-- Excerpted data follows --

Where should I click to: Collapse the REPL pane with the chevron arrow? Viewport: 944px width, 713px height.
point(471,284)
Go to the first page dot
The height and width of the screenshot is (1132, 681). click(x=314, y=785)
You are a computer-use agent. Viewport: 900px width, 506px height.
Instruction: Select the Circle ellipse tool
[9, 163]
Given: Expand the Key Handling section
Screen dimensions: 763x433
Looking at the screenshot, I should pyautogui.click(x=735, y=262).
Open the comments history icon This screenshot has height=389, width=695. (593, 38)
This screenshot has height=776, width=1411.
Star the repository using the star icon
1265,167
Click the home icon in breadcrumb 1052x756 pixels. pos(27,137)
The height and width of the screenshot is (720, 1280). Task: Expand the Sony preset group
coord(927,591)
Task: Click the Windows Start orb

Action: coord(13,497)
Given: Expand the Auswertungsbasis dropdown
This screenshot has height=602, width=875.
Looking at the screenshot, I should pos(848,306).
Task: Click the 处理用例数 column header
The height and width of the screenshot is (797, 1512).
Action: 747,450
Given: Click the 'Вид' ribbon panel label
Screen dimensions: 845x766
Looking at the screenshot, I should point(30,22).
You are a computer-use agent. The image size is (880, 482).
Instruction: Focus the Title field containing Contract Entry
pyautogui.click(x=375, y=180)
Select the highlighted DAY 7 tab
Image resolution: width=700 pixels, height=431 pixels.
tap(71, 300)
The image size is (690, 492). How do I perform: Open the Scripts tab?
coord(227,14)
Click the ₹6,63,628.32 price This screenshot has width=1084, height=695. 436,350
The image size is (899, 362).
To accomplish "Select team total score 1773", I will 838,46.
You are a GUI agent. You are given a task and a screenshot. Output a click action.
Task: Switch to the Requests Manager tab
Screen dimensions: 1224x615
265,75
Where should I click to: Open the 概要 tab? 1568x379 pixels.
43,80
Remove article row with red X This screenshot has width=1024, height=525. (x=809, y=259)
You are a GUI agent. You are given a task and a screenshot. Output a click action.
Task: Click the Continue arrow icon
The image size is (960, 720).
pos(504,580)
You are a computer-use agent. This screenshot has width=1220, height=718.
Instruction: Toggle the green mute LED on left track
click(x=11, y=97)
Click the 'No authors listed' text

-- Excerpted data concluded --

### Directions
Each line of the listing should be echoed back exactly.

### Result
Where should I click to: Collapse the REPL pane with the chevron arrow? Viewport: 944px width, 713px height.
point(471,284)
Go to the first page dot
The height and width of the screenshot is (1132, 681). click(x=314, y=785)
You are a computer-use agent. Viewport: 900px width, 506px height.
Instruction: Select the Circle ellipse tool
[9, 163]
Given: Expand the Key Handling section
Screen dimensions: 763x433
Looking at the screenshot, I should pyautogui.click(x=735, y=262).
Open the comments history icon This screenshot has height=389, width=695. (593, 38)
This screenshot has height=776, width=1411.
Star the repository using the star icon
1265,167
Click the home icon in breadcrumb 1052x756 pixels. pos(27,137)
The height and width of the screenshot is (720, 1280). Task: Expand the Sony preset group
coord(927,591)
Task: Click the Windows Start orb

Action: coord(13,497)
Given: Expand the Auswertungsbasis dropdown
This screenshot has height=602, width=875.
Looking at the screenshot, I should pos(848,306).
Task: Click the 处理用例数 column header
The height and width of the screenshot is (797, 1512).
Action: 747,450
Given: Click the 'Вид' ribbon panel label
Screen dimensions: 845x766
Looking at the screenshot, I should point(30,22).
You are a computer-use agent. The image size is (880, 482).
Instruction: Focus the Title field containing Contract Entry
pyautogui.click(x=375, y=180)
Select the highlighted DAY 7 tab
Image resolution: width=700 pixels, height=431 pixels.
tap(71, 300)
The image size is (690, 492). How do I perform: Open the Scripts tab?
coord(227,14)
Click the ₹6,63,628.32 price This screenshot has width=1084, height=695. 436,350
The image size is (899, 362).
To accomplish "Select team total score 1773", I will 838,46.
You are a GUI agent. You are given a task and a screenshot. Output a click action.
Task: Switch to the Requests Manager tab
Screen dimensions: 1224x615
265,75
Where should I click to: Open the 概要 tab? 1568x379 pixels.
43,80
Remove article row with red X This screenshot has width=1024, height=525. (x=809, y=259)
You are a GUI agent. You are given a task and a screenshot. Output a click action.
Task: Click the Continue arrow icon
The image size is (960, 720).
pos(504,580)
You are a computer-use agent. This screenshot has width=1220, height=718.
Instruction: Toggle the green mute LED on left track
click(x=11, y=97)
Click the 'No authors listed' text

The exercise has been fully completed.